Why this “dip” should occur in so many ageable Cabernets is a mystery to me, but it does seem to be a general rule, especially for Napa Valley. If you cellar wine, it’s something to keep in mind.
The 2009, which I also have not yet formally reviewed, was very good, but far away from being drinkable because it’s simply too young. But, as my mentor Harry Waugh used to say, “It should make a good bottle.”
Incidentally, last night also was the inaugural display of the San Francisco Bay Bridge’s big light show, which the media have been touting for weeks. Now, Epic Roadhouse sits practically right under the bridge, so when I went earlier in the afternoon, I saw all the T.V. trucks lining up to shoot the event. I knew there was going to be a party, but what a party it turned out to be!
After the Michael Mondavi thing, Allison and I tried to find a restaurant or bar to sit down, have some munchies and a badly needed cocktail. The neighborhood of the Embarcadero and the adjacent South of Market extension of the Financial District is jammed with restaurants and hotel bars, probably hundreds of them, but we walked for block after block, and I can tell you there wasn’t a seat to be had, probably within a half-mile radius. There were lines stretching out the doors; at Ozumo, the hostess said she had a two-hour wait. We didn’t even bother going into Chaya, it was so mobbed. From the looks of it, it was a youngish crowd, stylish and thirsty. And this was on a Tuesday night! There may still be lingering effects of the Great Recession in many parts of the country, but not in San Francisco. The Chronicle recently had a front page story on rents; they’re so high that many people are now renting a single bed in a crowded bedroom, or a laundry room, or, in the case of one guy, a closet. I couldn’t help but wonder, looking at all the happy, drinking people, where they would end up sleeping that night.
Last Saturday morning’s seminar on “Terroir: The Soul of La Côte d’Or” was an absolute delight. It’s no easy thing to rouse an audience of several hundred at 9 a.m. in the morning of the second day of a major wine and food event, after a night in which most of them partied hard and went to bed late. But Don Kinnan did it.
John Haeger, who wrote North American Pinot Noir, used to have this time slot for his “Pinot Noir 101” seminar, which we always enjoyed (“we” meaning myself and all the other attendees; I haven’t adapted use of the Papal “We,” yet). But Mr. Kinnan, who appears to be of a certain age, was new to most of us, and we didn’t know quite what to expect.
Turns out he’s an ex-Kobrand guy, where he was director of education, and also holds the Certified Wine Educator certificate from the Society of Wine Educators. Don not only “knows his stuff” when it comes to Burgundy, but also made one of the greatest presentations (complete with Power Point) I’ve ever seen. He had everybody captivated with his graceful, informed and easy approach.
We tasted 9 wines, from 9 villages, 8 producers and 4 vintages, in order to penetrate more deeply into the mysteries of terroir. Don explained how Burgundy is comprised of 3,800 estates, not to mention 250 negociants, spread over 101 appellations, which makes it a terribly complicated place. “It takes faith to believe in [the reality of] terroir, which cannot be proven by the scientific method,” Don told us. Of course, I’ve grown up with conventional notions of Burgundian terroir: Volnay delicate, Vosne powerful, Beaune elegant, Chambolle feminine, but unless you really drink a lot of these wines, you don’t know these things first-hand. Don wanted to show us how the old notions of regional differences are true, and he largely succeeded.

Required actions
1: In the wine blog post, rewrite the part that opens with the words "John Haeger, who" and closes with "and easy approach.", putting "head of education" in place of "director of education".
2: Answer these from the wine blog post:
(a) Who does the writer name as a mentor?
(b) At which restaurant did the hostess mention a two-hour wait?
(c) How many wines were tasted at the terroir seminar?

Provided records
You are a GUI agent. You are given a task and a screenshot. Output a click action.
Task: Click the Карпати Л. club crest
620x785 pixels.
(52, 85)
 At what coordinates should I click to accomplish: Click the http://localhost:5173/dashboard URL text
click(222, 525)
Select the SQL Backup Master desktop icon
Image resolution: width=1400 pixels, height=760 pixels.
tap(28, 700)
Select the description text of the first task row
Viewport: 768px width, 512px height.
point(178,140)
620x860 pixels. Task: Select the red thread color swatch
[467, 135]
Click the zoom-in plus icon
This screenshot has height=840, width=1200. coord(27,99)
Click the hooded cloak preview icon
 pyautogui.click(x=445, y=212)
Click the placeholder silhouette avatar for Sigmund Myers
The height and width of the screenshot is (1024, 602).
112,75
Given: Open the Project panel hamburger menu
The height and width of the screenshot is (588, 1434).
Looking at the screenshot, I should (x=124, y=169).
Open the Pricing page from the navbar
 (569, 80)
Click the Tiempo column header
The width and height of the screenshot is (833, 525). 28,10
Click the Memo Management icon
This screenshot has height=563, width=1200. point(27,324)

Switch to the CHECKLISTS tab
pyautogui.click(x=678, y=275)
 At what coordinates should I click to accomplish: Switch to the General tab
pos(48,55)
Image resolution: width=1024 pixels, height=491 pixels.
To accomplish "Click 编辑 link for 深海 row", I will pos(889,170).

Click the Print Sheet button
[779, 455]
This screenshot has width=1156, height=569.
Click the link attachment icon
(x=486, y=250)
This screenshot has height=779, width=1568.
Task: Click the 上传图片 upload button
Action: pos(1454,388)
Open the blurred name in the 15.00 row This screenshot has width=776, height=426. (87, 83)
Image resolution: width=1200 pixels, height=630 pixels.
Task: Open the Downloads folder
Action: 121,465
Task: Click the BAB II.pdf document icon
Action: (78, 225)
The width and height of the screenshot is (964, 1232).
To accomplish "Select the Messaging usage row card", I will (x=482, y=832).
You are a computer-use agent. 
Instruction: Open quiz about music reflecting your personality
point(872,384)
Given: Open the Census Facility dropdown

Answers to the tasks
1:
John Haeger, who wrote North American Pinot Noir, used to have this time slot for his “Pinot Noir 101” seminar, which we always enjoyed (“we” meaning myself and all the other attendees; I haven’t adapted use of the Papal “We,” yet). But Mr. Kinnan, who appears to be of a certain age, was new to most of us, and we didn’t know quite what to expect.
Turns out he’s an ex-Kobrand guy, where he was head of education, and also holds the Certified Wine Educator certificate from the Society of Wine Educators. Don not only “knows his stuff” when it comes to Burgundy, but also made one of the greatest presentations (complete with Power Point) I’ve ever seen. He had everybody captivated with his graceful, informed and easy approach.

2:
(a) Harry Waugh
(b) Ozumo
(c) 9